> [Goal of the exercise]:
Print, exactly and without pictures, the lines from the one where "Given: Click 查看 (F5) in the toolbar" appears down to the end of the entries.

> [Stored items]:
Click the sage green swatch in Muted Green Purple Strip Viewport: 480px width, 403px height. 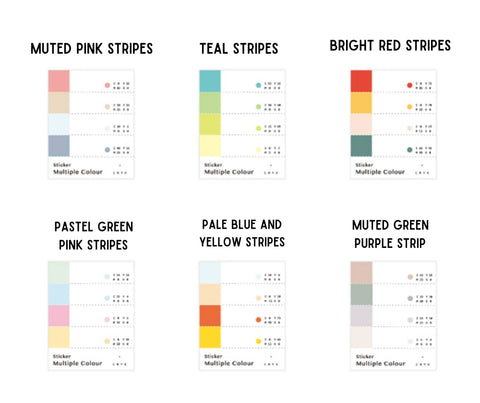pos(361,294)
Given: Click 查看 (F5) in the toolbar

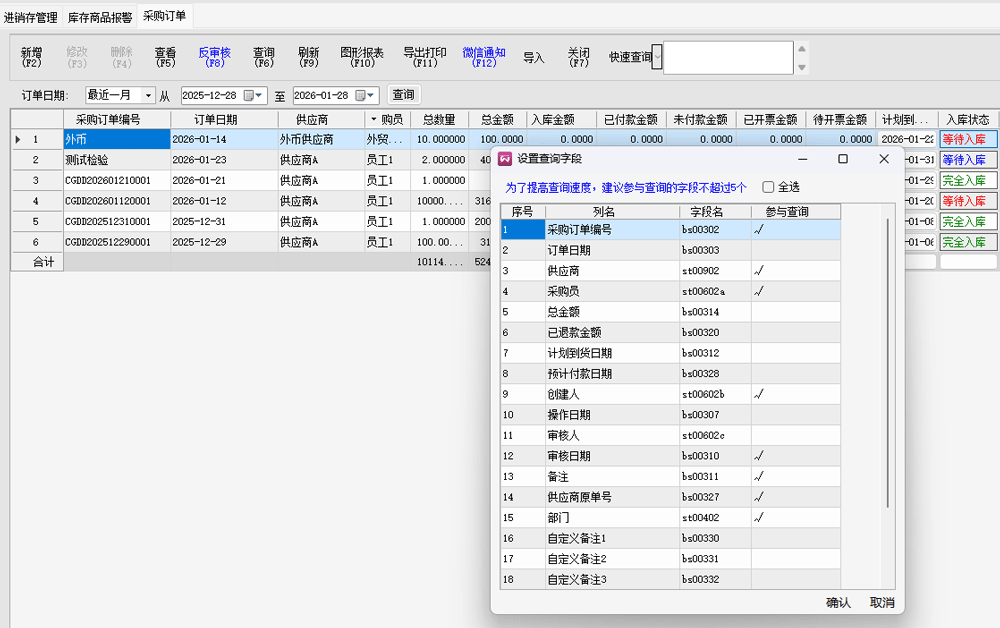Looking at the screenshot, I should tap(165, 57).
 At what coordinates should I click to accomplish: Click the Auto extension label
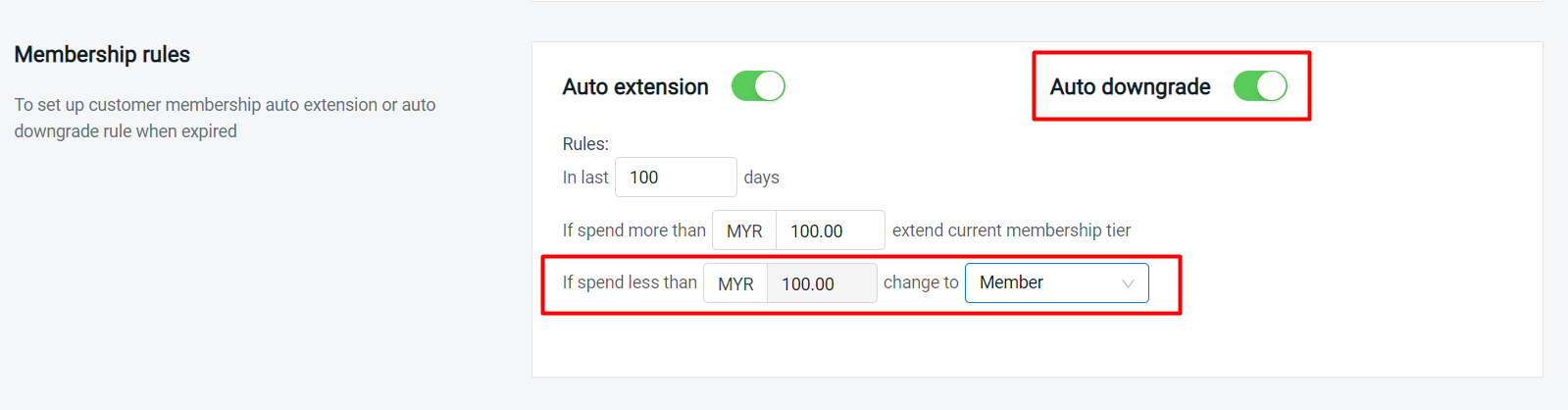[x=635, y=87]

> [Your solution]:
Given: Click 查看 (F5) in the toolbar

Looking at the screenshot, I should tap(165, 57).
 At what coordinates should I click to accomplish: Click the Auto extension label
[x=635, y=87]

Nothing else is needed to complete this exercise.